Una escena de la serie The Boys, de Amazon Prime, es particularmente útil para graficar el rol de los medios y la violencia estructural de la sociedad como disparadores de atentados por parte de estos “lobos solitarios” educados socialmente para odiar.
Un hombre como cualquier otro ve la televisión y navega por redes sociales, se encuentra constantemente con un discurso que le da una respuesta a sus miedos y preocupaciones: el extranjero es el problema. Los voceros invitan a la sociedad a “ser parte de la solución”, a “cumplir su deber ciudadano”, a “hacer lo correcto”, les dicen que cuentan con ellos para mantener seguro al país, a su familia y amigos. Los interlocutores intercambian mensajes y hacen memes haciendo alusión a matar extranjeros, algo “inofensivo” en apariencia que puede ver cualquiera que entre en este momento a Twitter. Uno decide pasar a la acción y le dispara a un comerciante extranjero. Lo convencieron de que es el enemigo. El hombre tiene miedo no sólo del extranjero, sino de empuñar un arma y asesinar. No es algo que hubiera pensado hacer antes, sin embargo lo lleva a cabo. Un hombre inocente muere por nada, un nuevo asesino nace, va a la cárcel y las personas que lo llenaron de miedo y odio se lamentan por la tragedia, lejos de reconocer que todo el tiempo están señalando a personas que se ven como ese comerciante como el enemigo. Podemos cambiar la palabra extranjero por negro, mujer, musulman, peronista o cualquier otra, el ejemplo se sostiene.
Los medios son un engranaje más en la máquina del odio que genera “lobos solitarios” en masa y después se lamenta de los atentados que llevan a cabo. Las redes, productos culturales— series, películas, memes—, comediantes e influencers, cada consumo donde se nos presenta a una idea, persona, partido, etnia, religión o lo que fuera como digno de burla, inferior, menos que humano, como causante de algún mal, está acompañado de otro millón de producciones con ese mismo mensaje. Un porcentaje de sus autores seguro no tomó conciencia de lo que podría significar, no querían causar algún mal y mucho menos dañarían a alguien ellos mismos, pero los mensajes, una vez afuera, son libres de ser interpretados por quienes los reciben. Otro porcentaje, sin embargo, sabe bien lo que hace.
El humor suele ser un gran vehículo para ello. Por cada chiste donde atacamos, de nuevo, quizá “inocentemente”, a algún grupo o persona en particular, existen un millón de chistes más que quizá sin intención de herir o de pasar a la acción sobre lo que se dice, pueden ser interpretados por alguien con otras intenciones, que se suman a vídeos, películas, series, noticias o discursos, donde se ataca o se señala a esa misma persona o grupo y lo llevan a creer que eso es así.
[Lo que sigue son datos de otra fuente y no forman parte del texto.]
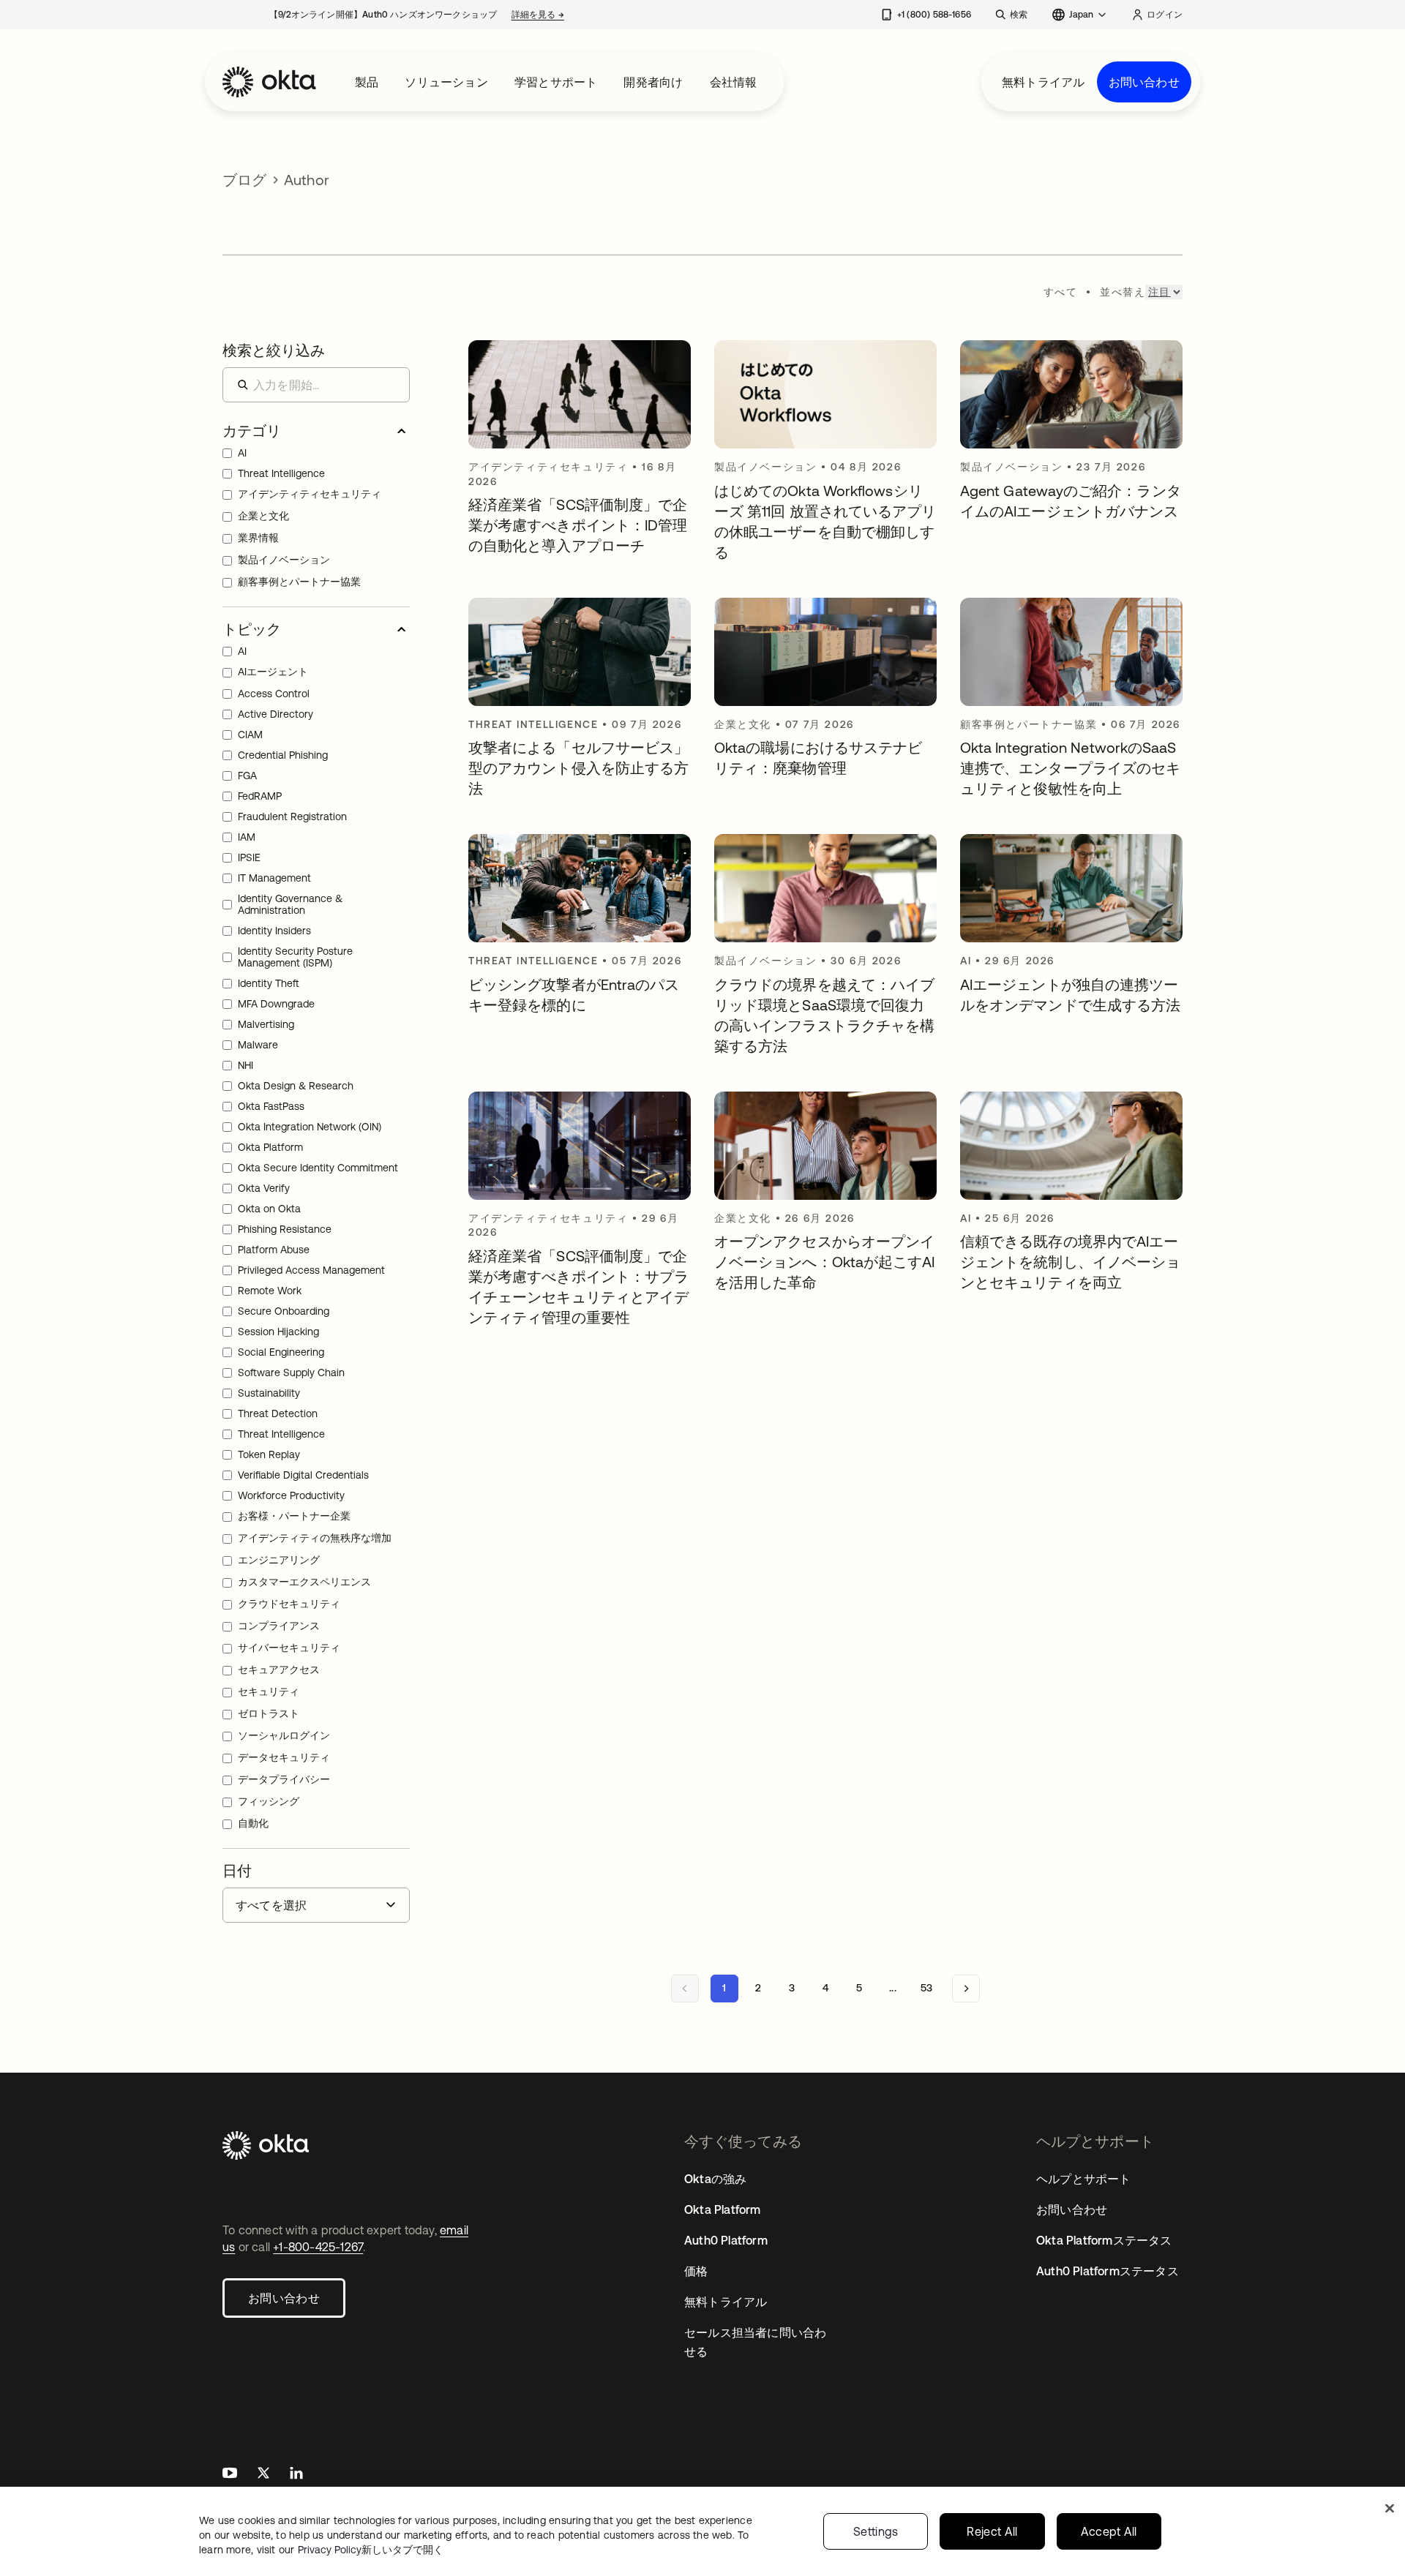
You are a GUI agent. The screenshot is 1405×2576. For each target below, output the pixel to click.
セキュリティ (268, 1691)
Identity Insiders (274, 930)
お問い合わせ (1144, 82)
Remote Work (269, 1290)
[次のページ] (966, 1988)
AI (242, 453)
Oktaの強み (715, 2178)
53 (926, 1988)
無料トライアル (1043, 82)
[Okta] (269, 82)
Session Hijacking (278, 1331)
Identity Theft (268, 983)
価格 (696, 2271)
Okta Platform (270, 1147)
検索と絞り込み (274, 350)
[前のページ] (685, 1988)
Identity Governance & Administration (290, 904)
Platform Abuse (274, 1249)
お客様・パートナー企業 (294, 1516)
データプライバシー (284, 1779)
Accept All (1109, 2531)
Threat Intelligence (281, 473)
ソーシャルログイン (284, 1735)
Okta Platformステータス (1104, 2240)
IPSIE (249, 857)
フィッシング (268, 1801)
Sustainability (269, 1393)
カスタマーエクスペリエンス (304, 1582)
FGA (247, 775)
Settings (876, 2531)
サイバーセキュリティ (289, 1647)
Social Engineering (281, 1352)
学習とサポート (555, 82)
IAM (246, 837)
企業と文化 (263, 516)
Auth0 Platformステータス (1107, 2271)
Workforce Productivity (291, 1495)
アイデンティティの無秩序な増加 (314, 1538)
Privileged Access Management (311, 1270)
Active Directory (275, 714)
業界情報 (258, 538)
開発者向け (653, 82)
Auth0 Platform (726, 2240)
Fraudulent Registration (292, 816)
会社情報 (733, 82)
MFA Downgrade (276, 1004)
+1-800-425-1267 (318, 2246)
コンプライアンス (279, 1625)
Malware (258, 1045)
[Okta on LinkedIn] (296, 2475)
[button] (316, 431)
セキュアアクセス (279, 1669)
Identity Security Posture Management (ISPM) (295, 957)
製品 (366, 82)
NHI (245, 1065)
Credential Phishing (283, 755)
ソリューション (446, 82)
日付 (237, 1870)
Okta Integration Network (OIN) (309, 1127)
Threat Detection (278, 1413)
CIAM (250, 734)
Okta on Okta (269, 1208)
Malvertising (266, 1024)
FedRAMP (260, 796)
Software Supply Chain (291, 1372)
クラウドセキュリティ (289, 1604)
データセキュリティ (284, 1757)
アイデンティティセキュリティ (309, 494)
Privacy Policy (370, 2550)
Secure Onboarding (283, 1311)
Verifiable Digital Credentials (303, 1475)
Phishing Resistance (284, 1229)
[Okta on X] (263, 2475)
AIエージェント (273, 671)
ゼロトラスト (268, 1713)
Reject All (992, 2531)
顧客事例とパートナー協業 (299, 581)
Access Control (274, 693)
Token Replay (269, 1454)
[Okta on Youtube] (229, 2475)
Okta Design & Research (295, 1086)
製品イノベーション (284, 560)
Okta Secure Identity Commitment (318, 1168)
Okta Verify (264, 1188)
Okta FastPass (271, 1106)
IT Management (274, 878)
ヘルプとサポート (1083, 2178)
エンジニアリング (279, 1560)
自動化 (253, 1823)
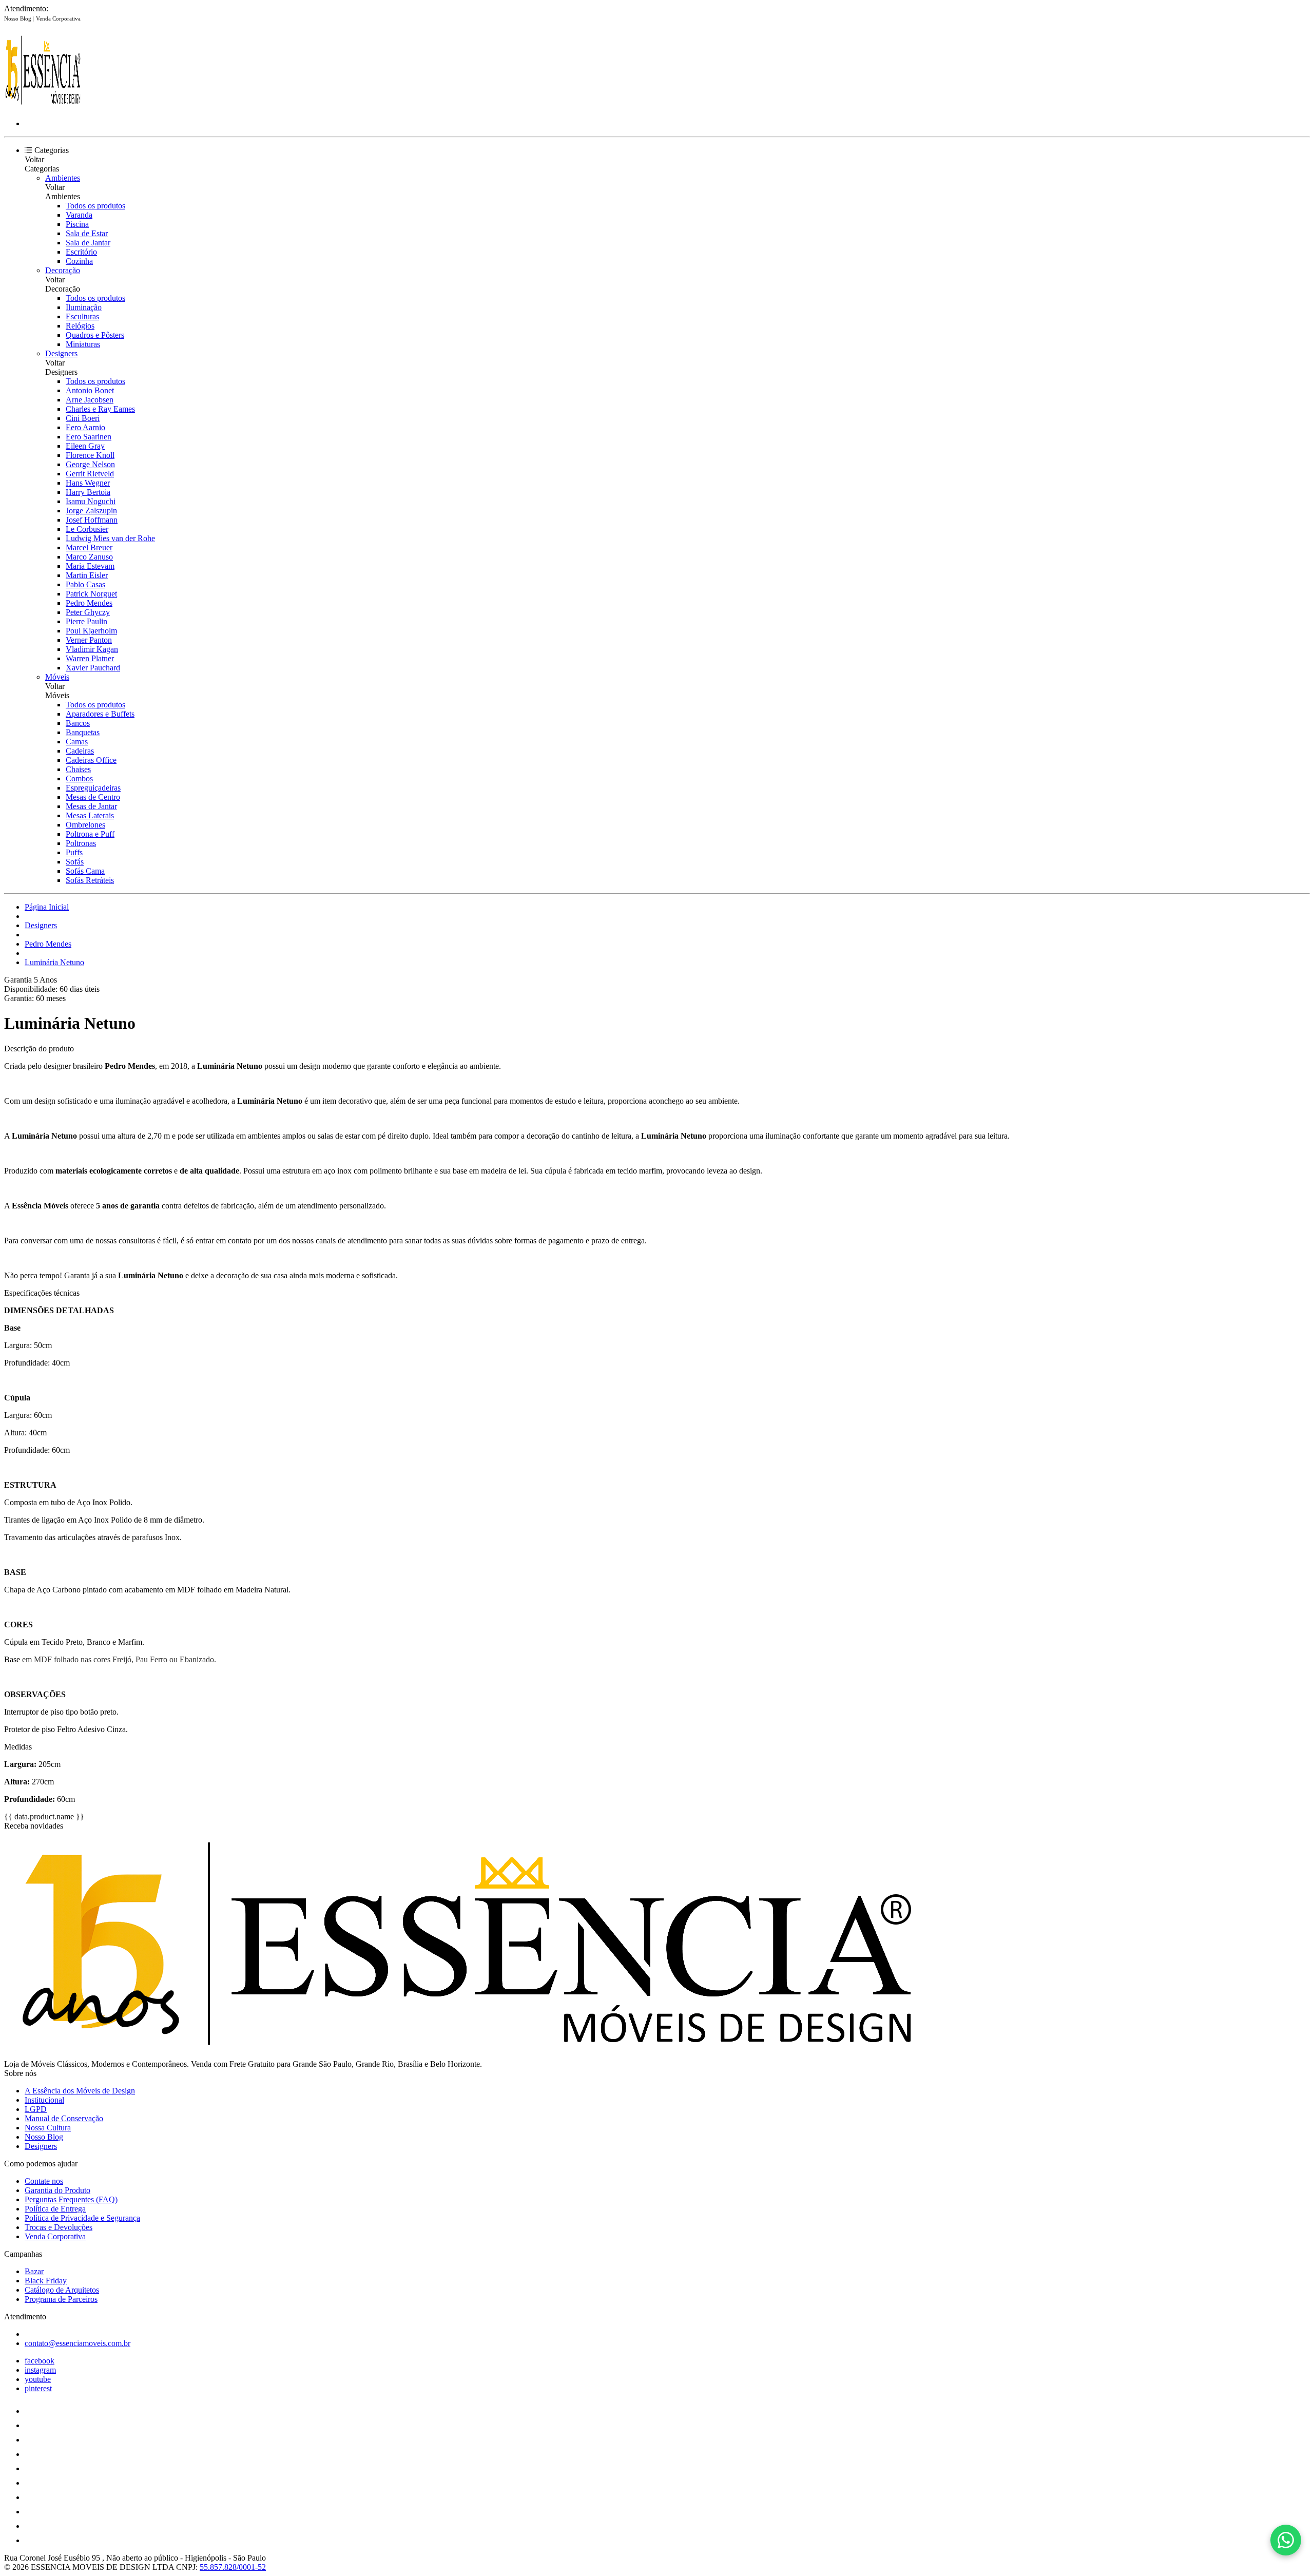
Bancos (78, 723)
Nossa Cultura (48, 2127)
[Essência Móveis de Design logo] (42, 106)
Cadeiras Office (91, 760)
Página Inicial (47, 906)
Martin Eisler (87, 575)
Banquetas (83, 732)
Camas (77, 741)
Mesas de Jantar (91, 806)
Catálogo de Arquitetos (62, 2289)
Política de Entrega (55, 2208)
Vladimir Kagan (92, 649)
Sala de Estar (87, 233)
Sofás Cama (85, 871)
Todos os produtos (95, 205)
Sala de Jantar (88, 242)
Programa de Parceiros (61, 2299)
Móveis (57, 676)
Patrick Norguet (91, 593)
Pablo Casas (85, 584)
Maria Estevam (90, 566)
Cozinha (79, 261)
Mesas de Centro (93, 797)
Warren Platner (90, 658)
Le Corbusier (87, 529)
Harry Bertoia (88, 492)
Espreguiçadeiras (93, 787)
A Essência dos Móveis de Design (80, 2090)
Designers (61, 353)
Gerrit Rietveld (90, 473)
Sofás (75, 861)
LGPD (36, 2109)
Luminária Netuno (54, 962)
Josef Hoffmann (92, 519)
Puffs (74, 852)
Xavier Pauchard (93, 667)
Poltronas (81, 843)
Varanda (79, 214)
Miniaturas (83, 344)
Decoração (62, 270)
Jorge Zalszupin (91, 510)
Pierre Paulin (86, 621)
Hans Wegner (88, 482)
De esa forma se generan los sentidos comunes.
La mejor forma de, al menos, desacelerar este espiral de violencia e intolerancia es ser más responsables con lo que hacemos y decimos, sobre todo quienes tienen llegada a públicos masivos o responsabilidades institucionales.
Cuando dejamos pasar cosas que degradan el debate público sin consecuencias eso se normaliza y corre una vara que después es muy difícil llevar hacia atrás. Hace 20 o 30 años era impensado que se dijeran o hicieran cosas que hoy en la política, el periodismo y el poder judicial son de todos los días. Hasta hace 20 días, nadie pensaba que algo que le podía pasar a Cristina y, sin embargo, 15 años de editoriales, tapas de revistas, memes, comentarios en redes, cantos, carteles en movilizaciones y hasta amenazas desestimadas nos muestran que, en realidad, lo llamativo es que no haya pasado antes. La democracia necesita de la libertad de expresión para existir, pero la libertad de expresión necesita de un uso con responsabilidad para que sigamos viviendo en democracia.